Work to be completed => Word for word, copy the records that follow.
Exercise input START
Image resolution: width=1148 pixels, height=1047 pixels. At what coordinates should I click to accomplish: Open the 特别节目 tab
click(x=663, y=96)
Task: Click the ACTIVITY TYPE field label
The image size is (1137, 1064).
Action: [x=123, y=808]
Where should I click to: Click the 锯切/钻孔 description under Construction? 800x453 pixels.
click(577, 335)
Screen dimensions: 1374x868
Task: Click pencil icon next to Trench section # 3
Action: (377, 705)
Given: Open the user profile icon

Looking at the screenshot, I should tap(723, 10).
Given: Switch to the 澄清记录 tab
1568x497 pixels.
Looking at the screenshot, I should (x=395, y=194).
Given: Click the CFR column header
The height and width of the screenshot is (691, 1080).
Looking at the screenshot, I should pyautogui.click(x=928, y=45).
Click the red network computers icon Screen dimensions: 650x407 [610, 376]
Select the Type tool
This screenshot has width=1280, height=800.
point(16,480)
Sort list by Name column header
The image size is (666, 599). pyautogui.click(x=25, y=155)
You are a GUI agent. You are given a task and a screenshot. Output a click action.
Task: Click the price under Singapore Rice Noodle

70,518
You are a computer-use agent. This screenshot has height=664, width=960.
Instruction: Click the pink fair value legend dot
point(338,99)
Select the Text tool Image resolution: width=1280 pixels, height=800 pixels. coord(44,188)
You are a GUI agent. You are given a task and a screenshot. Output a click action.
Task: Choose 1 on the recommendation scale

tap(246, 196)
Exercise input END
Result of the exercise =>
Image resolution: width=1148 pixels, height=1047 pixels. At what coordinates should I click to accomplish: Open the 特别节目 tab
click(x=663, y=96)
Task: Click the ACTIVITY TYPE field label
The image size is (1137, 1064).
Action: [x=123, y=808]
Where should I click to: Click the 锯切/钻孔 description under Construction? 800x453 pixels.
click(577, 335)
Screen dimensions: 1374x868
Task: Click pencil icon next to Trench section # 3
Action: (377, 705)
Given: Open the user profile icon

Looking at the screenshot, I should tap(723, 10).
Given: Switch to the 澄清记录 tab
1568x497 pixels.
Looking at the screenshot, I should (x=395, y=194).
Given: Click the CFR column header
The height and width of the screenshot is (691, 1080).
Looking at the screenshot, I should pyautogui.click(x=928, y=45).
Click the red network computers icon Screen dimensions: 650x407 [610, 376]
Select the Type tool
This screenshot has width=1280, height=800.
point(16,480)
Sort list by Name column header
The image size is (666, 599). pyautogui.click(x=25, y=155)
You are a GUI agent. You are given a task and a screenshot. Output a click action.
Task: Click the price under Singapore Rice Noodle

70,518
You are a computer-use agent. This screenshot has height=664, width=960.
Instruction: Click the pink fair value legend dot
point(338,99)
Select the Text tool Image resolution: width=1280 pixels, height=800 pixels. coord(44,188)
You are a GUI agent. You are given a task and a screenshot. Output a click action.
Task: Choose 1 on the recommendation scale

tap(246, 196)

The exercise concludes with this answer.